The World Bank says the successful implementation of the African Continental Free Trade Area (AfCFTA) would offer a vital recovery from the Coronavirus outbreak.
The African continent has not been spared the rage of the pandemic which set out last year with economic growth for Africa projected to decline from 2.4 percent in 2019 to between -2.1 percent to -5.1 percent in 2020, according to the World Bank.
This meant a first economic recession for Africa in the past quarter of a century with the World Bank further projecting the pandemic would cost Africa US$37 billion and US$79 billion in terms of output losses for 2020.
“A successful implementation of AfCFTA would be crucial. In the short term, the agreement would help cushion the negative effects of COVID-19 on economic growth by supporting regional trade and value chains through the reduction of trade costs. In the longer term, AfCFTA would allow countries to anchor expectations by providing a path for integration and growth-enhancing reforms,” the World Bank said in a report.
The Breton Woods institutions adds that the coronavirus pandemic is currently resulting in increased food insecurity in Africa amid slowdowns in demand and supply chains.
“In Sub-Saharan Africa, this will disproportionately impact household welfare as a result of price increases and supply shortages. Welfare losses would amount to 14 percent relative to the no-COVID-19 scenario if countries were to close their borders to trade”
“Furthermore, border closings, which were intended to stop importation of the virus to other countries, have disproportionally affected the poor, particularly small-scale cross-border traders, agricultural workers, and unskilled workers in the informal sector,” the World Bank said.

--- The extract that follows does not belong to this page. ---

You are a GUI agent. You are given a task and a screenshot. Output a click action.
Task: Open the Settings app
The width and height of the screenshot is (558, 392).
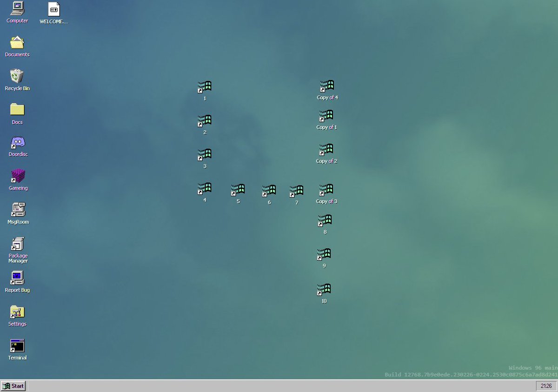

“It is for these reasons that the Breton Woods institution sees an advantage in the continental trade deal which will create the largest free trade area in the world, measured by the number of countries participating, saying it will boost trade and other economic activities to help countries come back to a path of growth,” the Bank added.

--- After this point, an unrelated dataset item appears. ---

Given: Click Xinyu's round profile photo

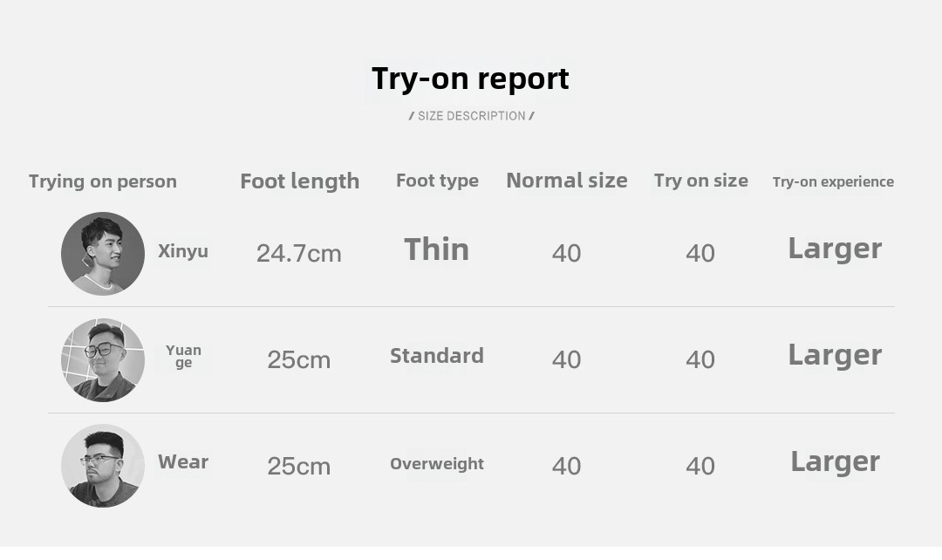Looking at the screenshot, I should (x=103, y=253).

Trading on the AfCFTA was tipped to start on July 1, 2020, but suffered a setback as a result of the novel Coronavirus pandemic leading to the suspension of negotiations.
The Intra-African trade pact would witness 90 percent of all goods traded enjoy a tariff-free regime from January 1, 2021, for all countries that have signed agreements and deposited their instruments of AfCFTA ratification.
With some 54 out of 55 African countries participating in the single trade market pact, the AfCFTA would have the largest number of member countries in any trade deal since the formation of the World Trade Organization.
Accra, Ghana currently serves as the Secretariat of AfCFTA and was commissioned and handed over to the African Union by President Nana Addo Dankwa Akufo-Addo on August 17, 2020, in Accra.